The top part is what it looked like. The bottom part is the work in progress.

I had to address several things here. What did I like and what made me stop to have a look at the mistake? I loved how the partial borders had overlapped in the centre. They reminded me of the brilliant artwork on the Chanin Building in New York City by Rene Paul Chambellan. I know that’s Art Deco style and this is more classic ornamental but the idea of all those designs overlapping and being able to do something of my own in that arrangement took me out of my comfort zone and into asymmetry. It was like using a busy piece of fabric on a quilt.

The bottom part is what I tried to do to create something neat but it was looking too heavy along with the inner gold border. The mistake was begging (yes, designs do beg…in a good way) to be used as a rectangular border. At this point I remembered that anytime I try to perfect a beautiful mistake, I always go back to the original design as that’s what I fell in love with. I decided it should feel like the shape of a watch with a wristband and wanted it no wider than those breaks in the cable border. The inner gold border had to be moved in too and maybe use a bridging design to connect to the main design.

Finished design…so far. The centre is the main focal point, the unusual border is the icing on the cake.

Different? Yes. Love it? I think it’s my new favourite. This took a day to do.
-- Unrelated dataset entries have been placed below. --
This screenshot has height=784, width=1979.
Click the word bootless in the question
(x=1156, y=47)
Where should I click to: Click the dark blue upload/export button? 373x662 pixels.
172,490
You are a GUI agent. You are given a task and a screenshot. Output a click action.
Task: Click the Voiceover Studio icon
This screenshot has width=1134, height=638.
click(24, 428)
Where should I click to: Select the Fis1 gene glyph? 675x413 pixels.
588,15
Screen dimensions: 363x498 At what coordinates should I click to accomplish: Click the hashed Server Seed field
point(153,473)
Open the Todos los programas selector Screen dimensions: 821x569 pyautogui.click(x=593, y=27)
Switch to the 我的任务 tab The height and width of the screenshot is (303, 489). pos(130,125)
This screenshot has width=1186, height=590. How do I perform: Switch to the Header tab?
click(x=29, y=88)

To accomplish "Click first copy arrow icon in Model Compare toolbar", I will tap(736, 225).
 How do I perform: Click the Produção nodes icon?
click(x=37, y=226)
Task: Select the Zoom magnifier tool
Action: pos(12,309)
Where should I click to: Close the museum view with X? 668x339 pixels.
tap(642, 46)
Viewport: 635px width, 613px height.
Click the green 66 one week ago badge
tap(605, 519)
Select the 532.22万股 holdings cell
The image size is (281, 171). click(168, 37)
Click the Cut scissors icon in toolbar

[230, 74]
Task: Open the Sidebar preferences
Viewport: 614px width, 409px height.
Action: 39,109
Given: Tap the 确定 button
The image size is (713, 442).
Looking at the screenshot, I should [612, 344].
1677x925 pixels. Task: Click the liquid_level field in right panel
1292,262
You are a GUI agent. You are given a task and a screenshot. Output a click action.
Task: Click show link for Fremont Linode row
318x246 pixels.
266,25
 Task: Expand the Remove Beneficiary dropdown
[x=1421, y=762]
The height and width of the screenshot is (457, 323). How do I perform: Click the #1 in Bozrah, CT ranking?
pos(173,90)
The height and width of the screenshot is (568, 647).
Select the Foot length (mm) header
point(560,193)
I lightened up the inner border again, popped the circles over the ends like I did in the other one without the fancy border, took off the feet on one side of the designs in the long thin border as they would have overlapped and looked messy. I put those feet between the generic flower and the top flower in the centre of the border. I have the top flowers going the same direction as I wanted to make this a portrait layout, if it was to be used in a landscape layout I’d turn the lower flower 180° to face downwards. I put a circle over each join anchoring the vertical bars to the horizontal border. I did this in another complicated design as a lazy fix and I find a circle can fix just about anything.

I know the little double curls I used as a bridging design to the outer borders are a basic design element but I wouldn’t have thought to use them unless I they’d overlapped in the mistake like that. I just joined them together and they worked so well I put larger ones on the vertical sides to join the design to the gold border. They fitted in to the wristwatch idea like the metal ring that is attached to a pocket watch on one side and the chain on the other.

The last thing I did was to add the background pattern that is on all three covers of my books. As it’s a busy design, it needed to be subtle and I think it adds a velvety texture to it. I’d never have added it in a line drawing as it would look too chaotic.

If I’d said to myself that I wanted to create something this fancy for a whole-cloth quilt and started drawing from scratch I’d have given up as soon as I put pen to paper. By working on one motif without a whole design in mind, it takes the stress out of designing and you end up creating a library of motifs, blocks and borders that are there to be mixed and matched at anytime and altered along the way. If you’d told me as a kid or even an adult that I could do this, I wouldn’t believe you but the system is so simple and practical even I can do it and you don’t need a computer and a fancy program, all this can be drawn with a pen and paper, it’s just quicker in the computer.

If you’ve made it this far, congratulations. I can’t tell you how much developing this design process changed how I look at learning everything in my life. It’s given me much needed confidence. Analyzing what works and what doesn’t, seeing the patterns in things and developing a set of ideas that creates new designs and solves any problem that pops up along the way has made me want to learn more about things I thought I wasn’t interested in. So if you’re stuck in a design rut like I was for the first seven years of my quilting life, this is the book for you. The system is so good that you’ll see it works for any design style from primitive to ornate and the fact that I can change out any design in the book for another to prove the concept works…well I’m stoked!